Rescale the lines from the one containing "Legal Notice (126, 704)" up to and including the one containing "terapia da fala (59, 2008)", and give each of them again, request lines included. Multiply every coordinate in the answers by 1.45 and round it to a whole number, with halves rounding up. Leave the numbers in the request lines unchanged.

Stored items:
+-------+

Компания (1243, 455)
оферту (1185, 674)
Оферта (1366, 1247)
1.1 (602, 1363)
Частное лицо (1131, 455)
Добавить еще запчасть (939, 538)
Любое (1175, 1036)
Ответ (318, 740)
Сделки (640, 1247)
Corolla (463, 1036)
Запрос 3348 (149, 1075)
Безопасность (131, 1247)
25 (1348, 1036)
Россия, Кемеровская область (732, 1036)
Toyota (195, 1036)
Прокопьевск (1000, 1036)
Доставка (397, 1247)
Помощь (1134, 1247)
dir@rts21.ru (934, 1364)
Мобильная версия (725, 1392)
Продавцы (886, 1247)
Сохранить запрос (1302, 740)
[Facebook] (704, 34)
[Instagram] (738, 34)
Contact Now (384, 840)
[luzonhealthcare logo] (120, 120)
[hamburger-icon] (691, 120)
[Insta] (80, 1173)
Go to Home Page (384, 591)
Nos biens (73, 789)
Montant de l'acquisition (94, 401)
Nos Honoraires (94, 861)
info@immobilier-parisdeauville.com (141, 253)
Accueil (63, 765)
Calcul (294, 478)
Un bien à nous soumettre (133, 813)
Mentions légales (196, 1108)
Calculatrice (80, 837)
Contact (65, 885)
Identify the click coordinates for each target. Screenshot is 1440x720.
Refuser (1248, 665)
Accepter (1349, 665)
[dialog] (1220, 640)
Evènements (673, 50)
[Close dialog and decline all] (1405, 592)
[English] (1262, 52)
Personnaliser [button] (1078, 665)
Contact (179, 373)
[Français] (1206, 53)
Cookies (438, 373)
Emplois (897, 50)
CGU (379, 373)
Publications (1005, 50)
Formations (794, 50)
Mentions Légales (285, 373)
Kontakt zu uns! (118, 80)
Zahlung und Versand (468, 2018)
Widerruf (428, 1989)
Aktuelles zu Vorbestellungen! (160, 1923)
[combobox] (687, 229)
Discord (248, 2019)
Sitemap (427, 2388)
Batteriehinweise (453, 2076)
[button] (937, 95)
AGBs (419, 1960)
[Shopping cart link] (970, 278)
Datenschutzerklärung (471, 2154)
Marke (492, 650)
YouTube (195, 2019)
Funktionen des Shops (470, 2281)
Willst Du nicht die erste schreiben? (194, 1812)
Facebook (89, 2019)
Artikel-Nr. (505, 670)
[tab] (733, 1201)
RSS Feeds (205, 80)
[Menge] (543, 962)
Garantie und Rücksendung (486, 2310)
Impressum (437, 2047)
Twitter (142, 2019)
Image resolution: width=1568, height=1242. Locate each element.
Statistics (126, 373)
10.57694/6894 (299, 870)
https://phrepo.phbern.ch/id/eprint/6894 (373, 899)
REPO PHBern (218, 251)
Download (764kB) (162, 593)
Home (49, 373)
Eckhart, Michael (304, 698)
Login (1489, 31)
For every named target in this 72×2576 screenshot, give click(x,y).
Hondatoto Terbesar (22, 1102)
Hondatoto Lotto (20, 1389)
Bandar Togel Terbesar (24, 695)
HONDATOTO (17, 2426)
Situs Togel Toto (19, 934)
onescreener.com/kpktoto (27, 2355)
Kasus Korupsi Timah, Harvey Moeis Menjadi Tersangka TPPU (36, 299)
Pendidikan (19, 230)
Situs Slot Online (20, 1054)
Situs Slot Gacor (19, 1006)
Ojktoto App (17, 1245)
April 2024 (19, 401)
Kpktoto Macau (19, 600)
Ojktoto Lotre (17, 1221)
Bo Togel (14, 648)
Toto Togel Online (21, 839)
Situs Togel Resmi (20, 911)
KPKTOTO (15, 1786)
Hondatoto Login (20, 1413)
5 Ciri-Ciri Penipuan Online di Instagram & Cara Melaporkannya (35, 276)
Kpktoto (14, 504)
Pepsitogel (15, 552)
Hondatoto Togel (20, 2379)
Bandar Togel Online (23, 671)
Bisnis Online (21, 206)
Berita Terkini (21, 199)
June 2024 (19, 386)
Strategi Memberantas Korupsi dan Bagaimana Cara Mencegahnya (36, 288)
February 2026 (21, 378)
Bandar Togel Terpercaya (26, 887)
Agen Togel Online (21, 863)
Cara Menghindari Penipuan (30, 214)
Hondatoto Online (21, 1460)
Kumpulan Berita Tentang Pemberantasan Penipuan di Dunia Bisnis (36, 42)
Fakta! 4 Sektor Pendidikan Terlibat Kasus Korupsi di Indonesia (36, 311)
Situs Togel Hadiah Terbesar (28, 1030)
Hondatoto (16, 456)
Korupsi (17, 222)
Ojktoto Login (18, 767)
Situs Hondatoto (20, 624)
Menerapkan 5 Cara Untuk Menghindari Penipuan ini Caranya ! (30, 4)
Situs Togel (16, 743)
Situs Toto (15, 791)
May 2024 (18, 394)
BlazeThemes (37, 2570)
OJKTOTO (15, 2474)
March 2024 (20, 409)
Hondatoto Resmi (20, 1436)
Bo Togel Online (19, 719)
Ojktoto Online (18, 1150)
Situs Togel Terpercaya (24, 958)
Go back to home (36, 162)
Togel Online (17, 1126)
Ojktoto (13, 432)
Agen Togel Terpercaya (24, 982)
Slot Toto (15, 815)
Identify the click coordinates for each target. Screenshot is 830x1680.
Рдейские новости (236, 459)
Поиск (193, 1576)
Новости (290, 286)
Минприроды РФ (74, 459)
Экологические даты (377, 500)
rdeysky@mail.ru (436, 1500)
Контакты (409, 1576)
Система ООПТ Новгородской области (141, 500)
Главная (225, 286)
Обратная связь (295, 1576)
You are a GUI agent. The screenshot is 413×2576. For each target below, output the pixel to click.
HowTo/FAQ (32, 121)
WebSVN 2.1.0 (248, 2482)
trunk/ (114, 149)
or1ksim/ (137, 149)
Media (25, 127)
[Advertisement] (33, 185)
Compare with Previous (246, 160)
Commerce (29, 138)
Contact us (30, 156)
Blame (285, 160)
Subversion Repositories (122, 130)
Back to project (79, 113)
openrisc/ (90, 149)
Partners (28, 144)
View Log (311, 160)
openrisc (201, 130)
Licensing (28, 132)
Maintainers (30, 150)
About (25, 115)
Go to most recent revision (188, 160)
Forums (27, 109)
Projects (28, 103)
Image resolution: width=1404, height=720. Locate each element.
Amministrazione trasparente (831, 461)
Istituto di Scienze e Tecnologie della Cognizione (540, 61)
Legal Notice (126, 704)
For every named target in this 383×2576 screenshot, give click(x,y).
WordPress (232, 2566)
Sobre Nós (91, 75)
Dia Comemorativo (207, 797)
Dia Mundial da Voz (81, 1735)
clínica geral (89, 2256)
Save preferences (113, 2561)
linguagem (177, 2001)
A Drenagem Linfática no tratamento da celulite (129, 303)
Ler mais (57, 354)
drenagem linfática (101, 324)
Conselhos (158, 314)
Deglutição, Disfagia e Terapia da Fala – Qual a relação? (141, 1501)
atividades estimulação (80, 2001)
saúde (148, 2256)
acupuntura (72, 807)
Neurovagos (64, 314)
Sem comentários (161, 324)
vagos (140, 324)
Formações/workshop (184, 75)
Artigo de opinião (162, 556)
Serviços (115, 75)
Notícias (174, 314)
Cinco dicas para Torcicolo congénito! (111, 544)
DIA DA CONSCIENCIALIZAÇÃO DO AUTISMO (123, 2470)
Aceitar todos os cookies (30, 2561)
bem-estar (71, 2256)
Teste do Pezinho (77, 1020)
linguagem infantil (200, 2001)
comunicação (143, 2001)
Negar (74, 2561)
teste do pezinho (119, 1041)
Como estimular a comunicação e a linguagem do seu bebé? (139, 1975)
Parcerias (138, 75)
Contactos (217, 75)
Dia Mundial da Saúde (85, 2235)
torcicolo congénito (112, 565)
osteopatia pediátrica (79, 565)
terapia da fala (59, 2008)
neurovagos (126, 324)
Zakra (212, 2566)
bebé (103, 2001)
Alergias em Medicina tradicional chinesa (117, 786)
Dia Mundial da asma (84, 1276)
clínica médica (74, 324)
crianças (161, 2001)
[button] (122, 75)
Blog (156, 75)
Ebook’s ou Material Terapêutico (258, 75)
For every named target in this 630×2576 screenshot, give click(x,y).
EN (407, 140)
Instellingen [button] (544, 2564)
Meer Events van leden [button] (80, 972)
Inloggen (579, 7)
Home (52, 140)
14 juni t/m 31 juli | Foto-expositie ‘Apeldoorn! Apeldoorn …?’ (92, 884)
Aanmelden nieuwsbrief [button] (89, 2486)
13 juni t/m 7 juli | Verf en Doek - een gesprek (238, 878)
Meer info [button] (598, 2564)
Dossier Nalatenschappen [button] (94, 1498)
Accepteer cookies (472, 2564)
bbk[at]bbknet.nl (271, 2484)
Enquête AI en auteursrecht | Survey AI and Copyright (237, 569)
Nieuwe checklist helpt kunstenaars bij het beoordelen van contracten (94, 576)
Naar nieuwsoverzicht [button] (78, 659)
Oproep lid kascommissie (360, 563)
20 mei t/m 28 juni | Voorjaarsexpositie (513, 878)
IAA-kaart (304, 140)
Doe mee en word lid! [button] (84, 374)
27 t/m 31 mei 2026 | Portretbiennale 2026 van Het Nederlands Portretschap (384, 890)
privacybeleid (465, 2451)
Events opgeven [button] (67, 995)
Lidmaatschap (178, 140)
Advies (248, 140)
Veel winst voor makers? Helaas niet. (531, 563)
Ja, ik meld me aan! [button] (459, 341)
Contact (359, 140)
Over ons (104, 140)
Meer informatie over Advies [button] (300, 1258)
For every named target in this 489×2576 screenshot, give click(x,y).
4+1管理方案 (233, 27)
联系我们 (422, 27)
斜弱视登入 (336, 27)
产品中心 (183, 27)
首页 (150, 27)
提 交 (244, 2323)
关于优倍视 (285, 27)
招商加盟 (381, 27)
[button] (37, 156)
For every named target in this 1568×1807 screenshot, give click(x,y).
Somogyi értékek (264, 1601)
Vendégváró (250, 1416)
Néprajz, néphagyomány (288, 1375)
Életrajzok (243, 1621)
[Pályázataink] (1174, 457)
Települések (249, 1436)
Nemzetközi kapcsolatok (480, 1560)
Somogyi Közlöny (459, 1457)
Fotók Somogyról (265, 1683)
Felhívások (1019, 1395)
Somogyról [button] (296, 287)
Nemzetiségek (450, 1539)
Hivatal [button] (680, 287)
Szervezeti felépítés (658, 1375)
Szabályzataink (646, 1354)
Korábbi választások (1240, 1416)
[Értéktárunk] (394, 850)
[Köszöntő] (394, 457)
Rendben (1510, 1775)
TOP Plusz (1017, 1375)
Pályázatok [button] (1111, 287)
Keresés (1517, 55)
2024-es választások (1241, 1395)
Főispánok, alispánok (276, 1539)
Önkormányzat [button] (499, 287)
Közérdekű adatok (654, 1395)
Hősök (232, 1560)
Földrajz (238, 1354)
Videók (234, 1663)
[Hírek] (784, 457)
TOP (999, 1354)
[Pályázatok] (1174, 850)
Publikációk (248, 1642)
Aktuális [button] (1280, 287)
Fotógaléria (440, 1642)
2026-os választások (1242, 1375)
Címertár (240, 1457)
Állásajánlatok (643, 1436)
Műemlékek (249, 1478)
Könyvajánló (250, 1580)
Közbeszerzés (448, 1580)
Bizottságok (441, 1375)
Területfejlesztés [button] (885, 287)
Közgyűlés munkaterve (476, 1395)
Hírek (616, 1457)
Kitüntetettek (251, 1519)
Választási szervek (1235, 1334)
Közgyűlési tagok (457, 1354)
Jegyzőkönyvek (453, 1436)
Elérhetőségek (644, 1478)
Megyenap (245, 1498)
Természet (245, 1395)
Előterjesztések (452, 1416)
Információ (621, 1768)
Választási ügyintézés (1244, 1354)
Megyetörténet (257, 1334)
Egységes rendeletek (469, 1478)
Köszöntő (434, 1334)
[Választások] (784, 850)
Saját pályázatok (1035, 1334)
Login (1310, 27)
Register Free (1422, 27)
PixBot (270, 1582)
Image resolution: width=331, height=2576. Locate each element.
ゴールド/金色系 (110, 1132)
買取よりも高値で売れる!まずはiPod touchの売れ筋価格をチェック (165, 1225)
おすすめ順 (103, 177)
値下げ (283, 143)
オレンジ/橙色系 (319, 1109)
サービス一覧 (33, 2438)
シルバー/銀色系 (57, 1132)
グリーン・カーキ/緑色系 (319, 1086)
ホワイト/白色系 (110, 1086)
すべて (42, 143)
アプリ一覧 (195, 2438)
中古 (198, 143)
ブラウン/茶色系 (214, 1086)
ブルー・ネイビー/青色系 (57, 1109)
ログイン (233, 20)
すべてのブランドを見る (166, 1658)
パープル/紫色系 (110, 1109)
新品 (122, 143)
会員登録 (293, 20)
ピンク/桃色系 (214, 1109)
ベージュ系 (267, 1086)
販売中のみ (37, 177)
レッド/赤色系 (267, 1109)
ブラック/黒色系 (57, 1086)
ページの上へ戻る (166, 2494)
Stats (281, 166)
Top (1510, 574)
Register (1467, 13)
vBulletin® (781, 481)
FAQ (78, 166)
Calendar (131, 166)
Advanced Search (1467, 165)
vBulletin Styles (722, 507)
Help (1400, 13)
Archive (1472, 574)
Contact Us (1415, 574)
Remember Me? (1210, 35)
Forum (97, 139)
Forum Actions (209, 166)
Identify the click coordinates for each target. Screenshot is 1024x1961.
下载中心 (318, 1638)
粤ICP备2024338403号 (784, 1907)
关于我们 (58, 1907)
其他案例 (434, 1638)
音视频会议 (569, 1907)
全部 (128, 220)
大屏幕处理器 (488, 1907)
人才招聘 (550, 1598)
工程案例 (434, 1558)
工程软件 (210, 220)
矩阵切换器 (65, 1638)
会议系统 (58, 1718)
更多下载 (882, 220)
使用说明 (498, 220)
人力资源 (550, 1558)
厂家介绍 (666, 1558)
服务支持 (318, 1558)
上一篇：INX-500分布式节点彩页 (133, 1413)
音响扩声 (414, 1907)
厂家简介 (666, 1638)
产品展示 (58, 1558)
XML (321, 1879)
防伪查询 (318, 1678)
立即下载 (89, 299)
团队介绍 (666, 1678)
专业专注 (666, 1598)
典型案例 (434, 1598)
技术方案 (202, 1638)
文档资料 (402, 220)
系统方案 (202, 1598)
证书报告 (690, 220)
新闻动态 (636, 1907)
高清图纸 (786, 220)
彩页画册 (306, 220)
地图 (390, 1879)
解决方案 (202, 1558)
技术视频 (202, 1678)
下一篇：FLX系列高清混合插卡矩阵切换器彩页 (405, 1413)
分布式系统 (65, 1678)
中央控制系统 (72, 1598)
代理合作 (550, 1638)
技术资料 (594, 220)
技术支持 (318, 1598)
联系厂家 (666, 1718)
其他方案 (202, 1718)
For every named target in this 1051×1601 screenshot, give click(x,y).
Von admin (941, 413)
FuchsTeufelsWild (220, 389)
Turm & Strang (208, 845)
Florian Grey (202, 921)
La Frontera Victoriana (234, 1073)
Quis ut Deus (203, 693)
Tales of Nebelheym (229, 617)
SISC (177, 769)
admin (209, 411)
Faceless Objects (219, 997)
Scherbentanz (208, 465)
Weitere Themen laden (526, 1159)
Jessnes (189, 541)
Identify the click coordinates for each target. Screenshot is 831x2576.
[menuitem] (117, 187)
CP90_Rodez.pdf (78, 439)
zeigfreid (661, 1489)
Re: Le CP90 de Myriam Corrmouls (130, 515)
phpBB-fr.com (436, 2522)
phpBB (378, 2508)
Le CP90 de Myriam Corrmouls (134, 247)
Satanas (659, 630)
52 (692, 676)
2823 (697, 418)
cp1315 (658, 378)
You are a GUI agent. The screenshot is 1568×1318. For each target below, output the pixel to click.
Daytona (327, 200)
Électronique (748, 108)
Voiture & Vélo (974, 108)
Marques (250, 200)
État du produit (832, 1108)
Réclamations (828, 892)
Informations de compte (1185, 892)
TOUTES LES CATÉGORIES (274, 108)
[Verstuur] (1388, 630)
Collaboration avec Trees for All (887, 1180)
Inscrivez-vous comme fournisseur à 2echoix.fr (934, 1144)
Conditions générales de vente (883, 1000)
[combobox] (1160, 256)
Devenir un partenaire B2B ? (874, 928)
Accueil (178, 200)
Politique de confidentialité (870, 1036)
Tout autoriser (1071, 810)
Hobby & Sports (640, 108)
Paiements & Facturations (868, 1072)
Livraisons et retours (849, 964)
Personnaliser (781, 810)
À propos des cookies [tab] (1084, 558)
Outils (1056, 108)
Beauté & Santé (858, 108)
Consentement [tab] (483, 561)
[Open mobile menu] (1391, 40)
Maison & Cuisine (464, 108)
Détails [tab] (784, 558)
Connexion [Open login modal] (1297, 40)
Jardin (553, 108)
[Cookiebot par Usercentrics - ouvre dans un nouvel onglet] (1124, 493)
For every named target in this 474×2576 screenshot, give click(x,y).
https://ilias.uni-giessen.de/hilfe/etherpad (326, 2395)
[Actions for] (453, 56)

+-------+

# Solution
Legal Notice (183, 1021)
For every named target in this 383×2576 screenshot, give click(x,y).
WordPress (336, 3721)
Sobre Nós (132, 109)
Dia Comemorativo (300, 1156)
Dia Mundial da Voz (117, 2516)
clínica geral (129, 3271)
Save preferences (164, 3713)
linguagem (257, 2901)
A Drenagem Linfática no tratamento da celulite (187, 439)
Ler mais (83, 513)
drenagem linfática (146, 470)
Conselhos (229, 455)
Deglutição, Disfagia e Terapia da Fala – Qual a relação? (204, 2176)
atividades estimulação (116, 2901)
saúde (215, 3271)
acupuntura (104, 1170)
Neurovagos (93, 455)
Sem comentários (233, 470)
vagos (203, 470)
Formações/workshop (267, 109)
Artigo de opinião (235, 806)
Serviços (167, 109)
Notícias (252, 455)
Cinco dicas para Torcicolo congénito! (161, 789)
DIA DA CONSCIENCIALIZAÇÃO DO AUTISMO (178, 3582)
Aceitar todos os cookies (44, 3713)
bem-estar (103, 3271)
Teste do Pezinho (112, 1479)
linguagem infantil (290, 2901)
comunicação (207, 2901)
Negar (107, 3713)
teste do pezinho (173, 1509)
Como estimular a comunicação e a linguagem do seu bebé? (202, 2864)
Parcerias (200, 109)
Contactos (315, 109)
Dia Mundial da Saúde (123, 3241)
torcicolo congénito (162, 819)
osteopatia pediátrica (115, 819)
terapia da fala (86, 2912)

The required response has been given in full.